Render the lines from the start of the records through the line containing "(x=127, y=517)", inclusive, as a Markdown table with columns Row and Line, skipping blank lines. Leave out the pictures.
++++++++++++++++++++
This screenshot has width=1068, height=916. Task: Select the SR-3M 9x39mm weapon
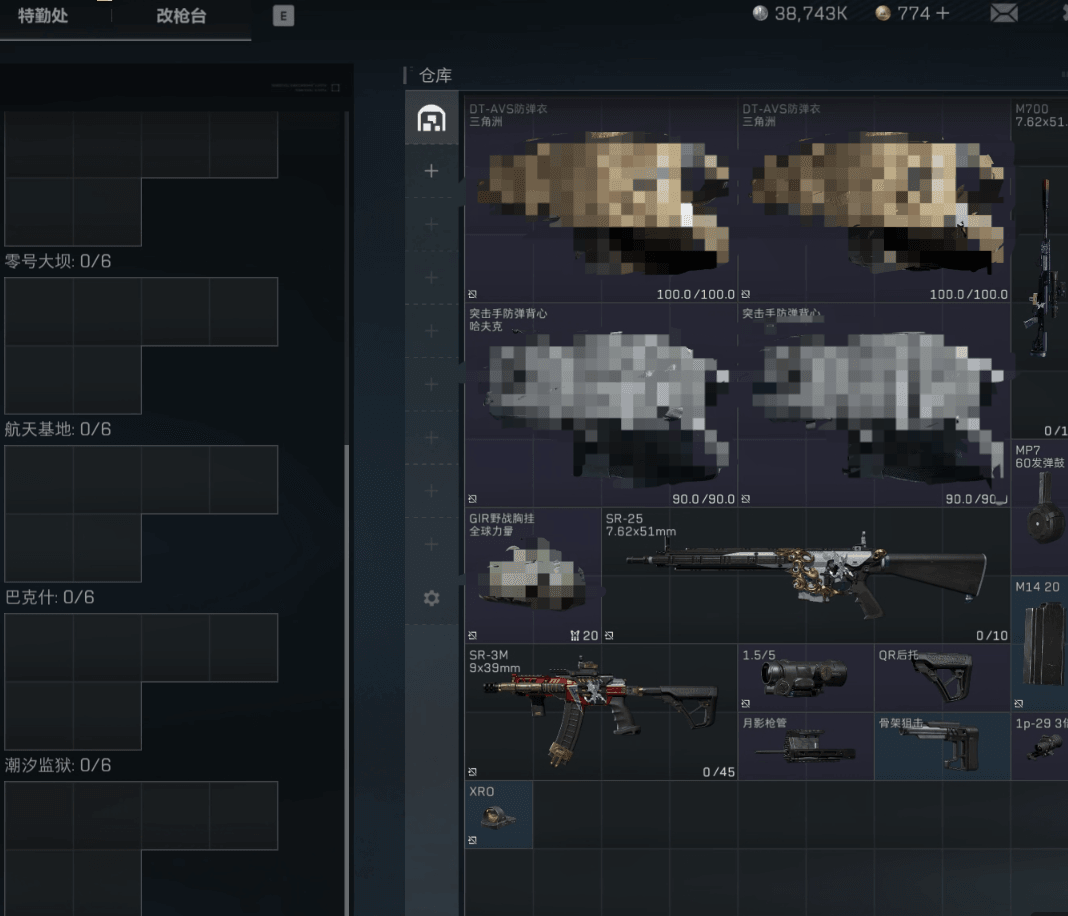[600, 712]
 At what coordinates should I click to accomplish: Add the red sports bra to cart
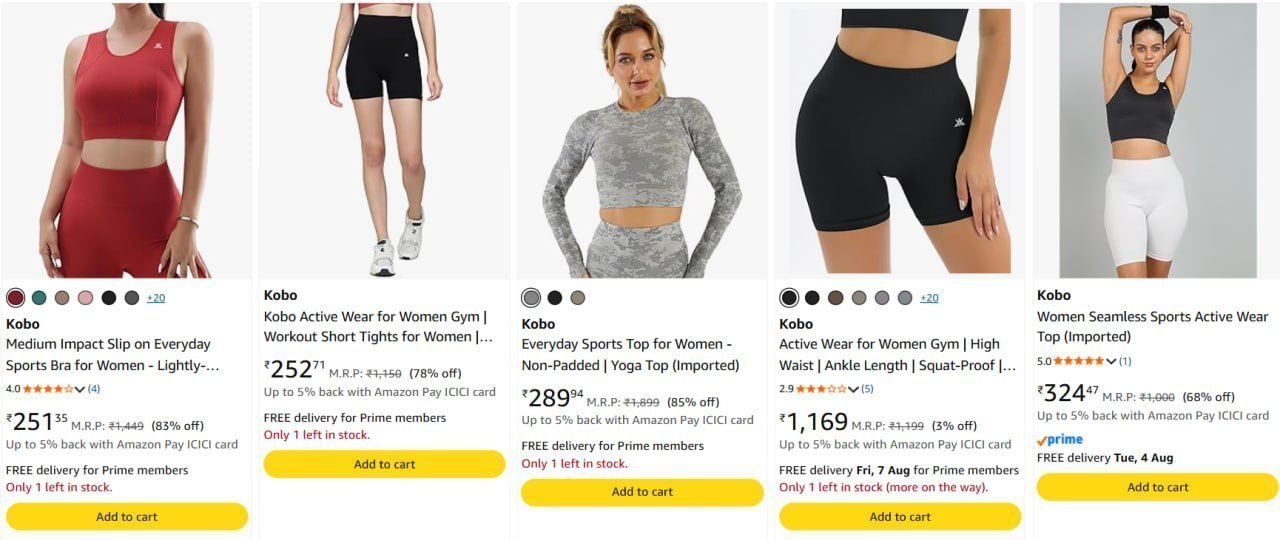(x=127, y=517)
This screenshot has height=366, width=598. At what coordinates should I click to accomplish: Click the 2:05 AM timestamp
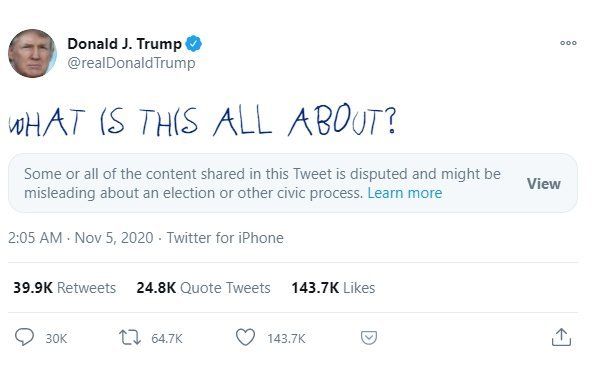tap(35, 238)
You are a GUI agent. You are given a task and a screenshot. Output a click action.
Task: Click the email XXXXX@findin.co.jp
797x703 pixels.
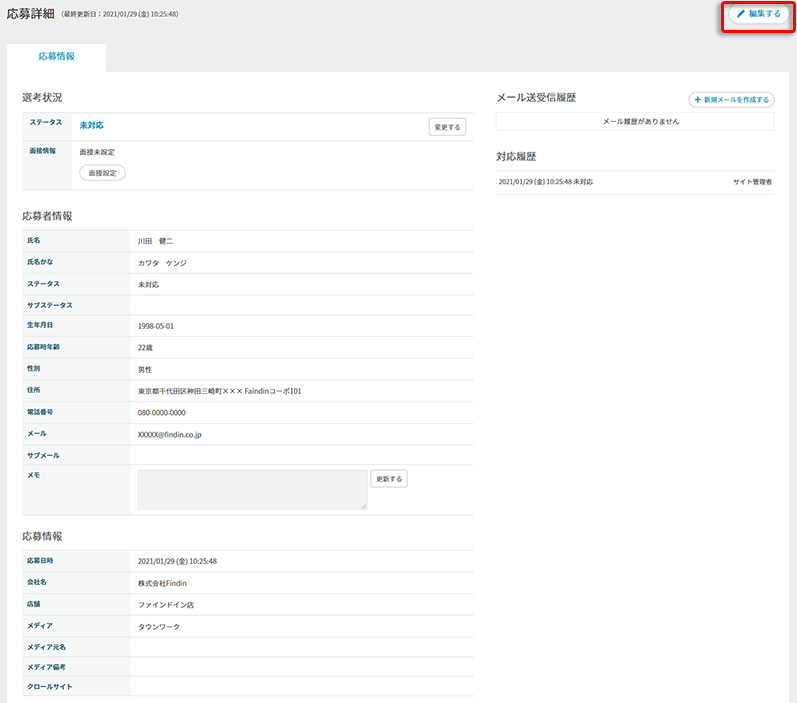184,435
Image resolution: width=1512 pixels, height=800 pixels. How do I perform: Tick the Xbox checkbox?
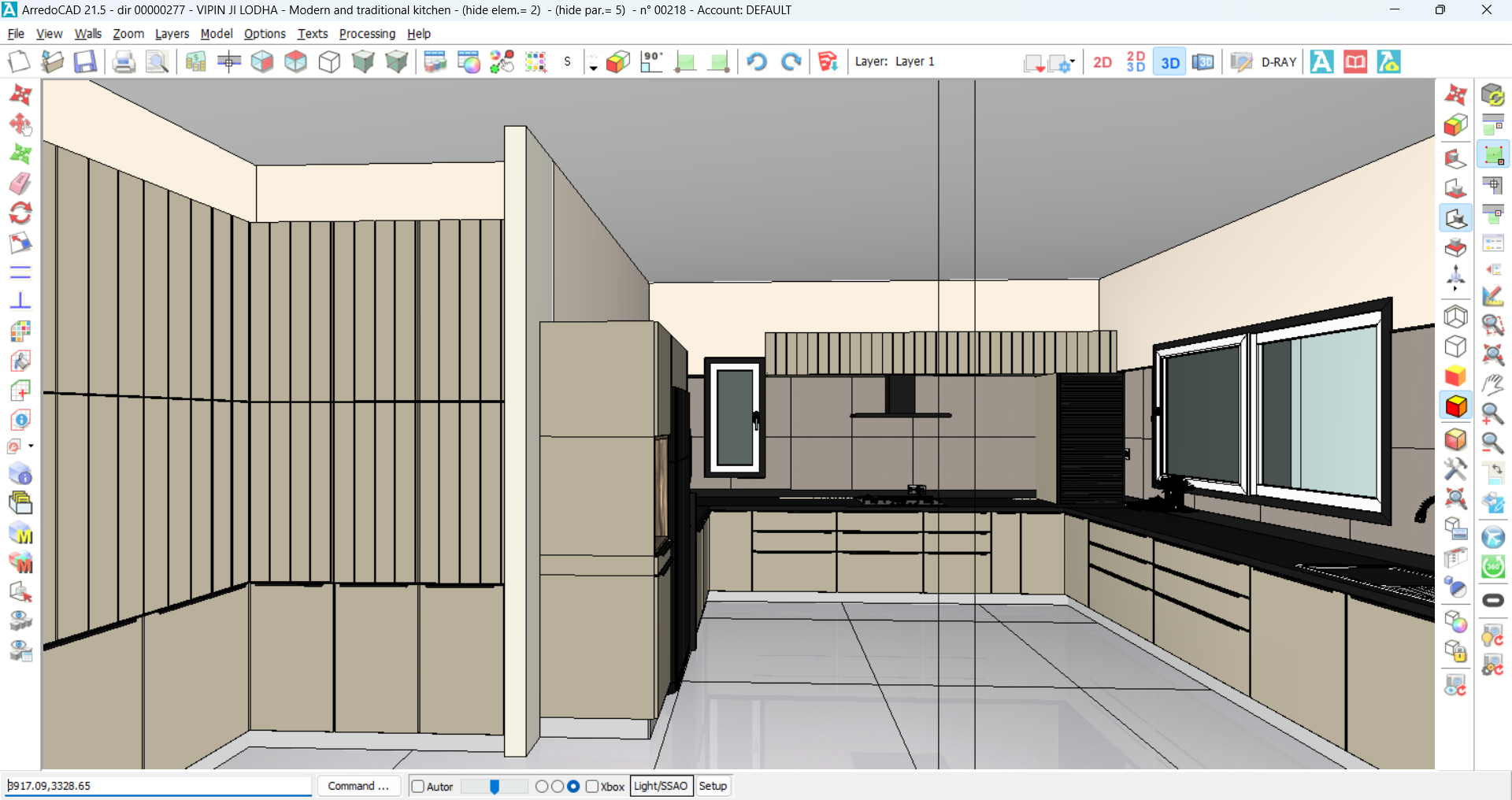pos(592,786)
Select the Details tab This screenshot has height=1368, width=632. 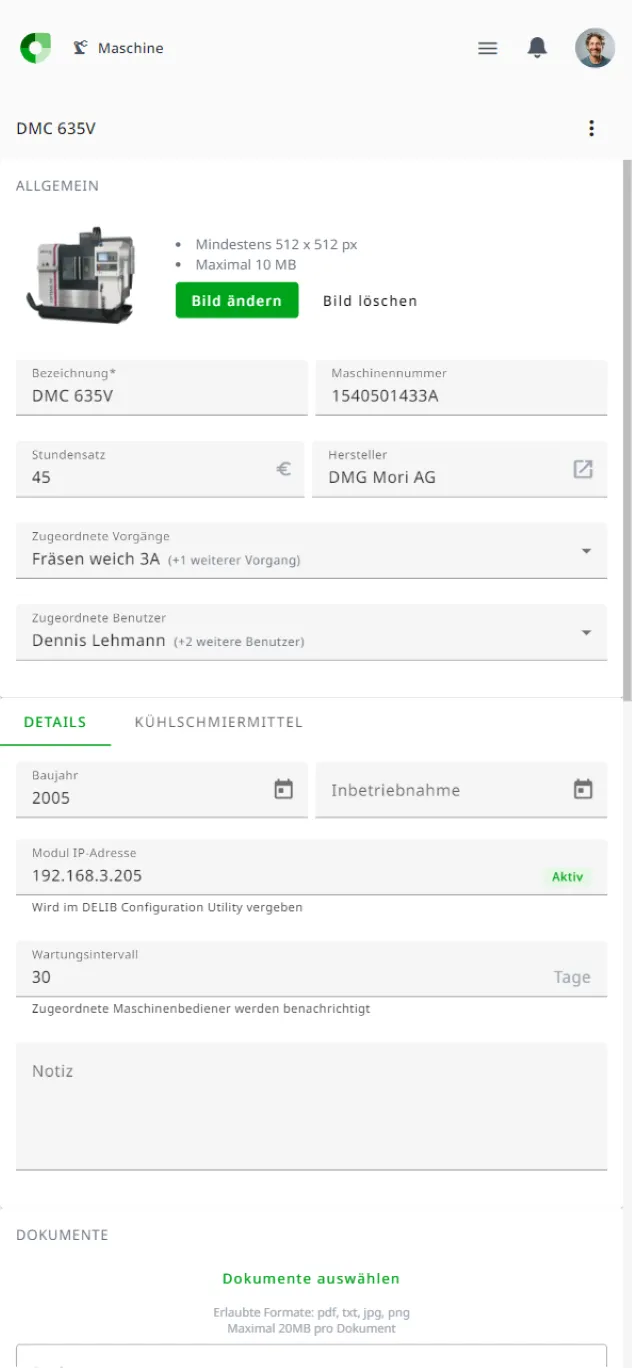[x=55, y=722]
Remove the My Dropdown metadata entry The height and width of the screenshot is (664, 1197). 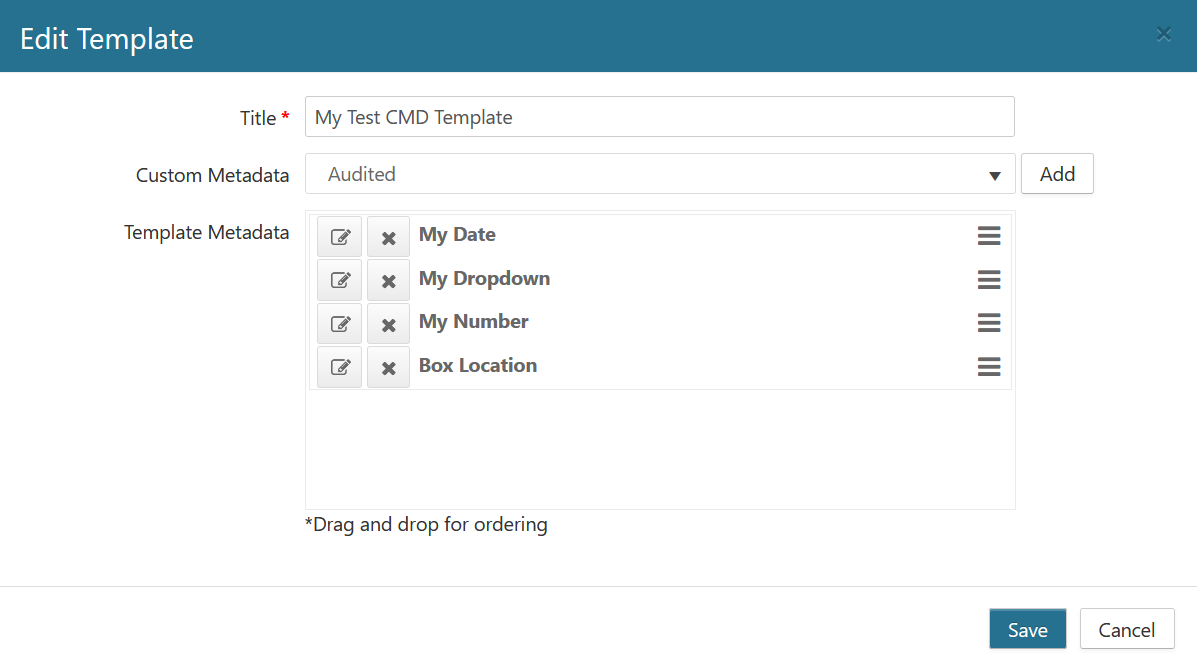(388, 280)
++++++++++++++++++++
TASK OUTPUT
| Row | Line |
|---|---|
| 1 | This screenshot has width=1068, height=916. Task: Select the SR-3M 9x39mm weapon |
| 2 | [600, 712] |
| 3 |  At what coordinates should I click to accomplish: Add the red sports bra to cart |
| 4 | (x=127, y=517) |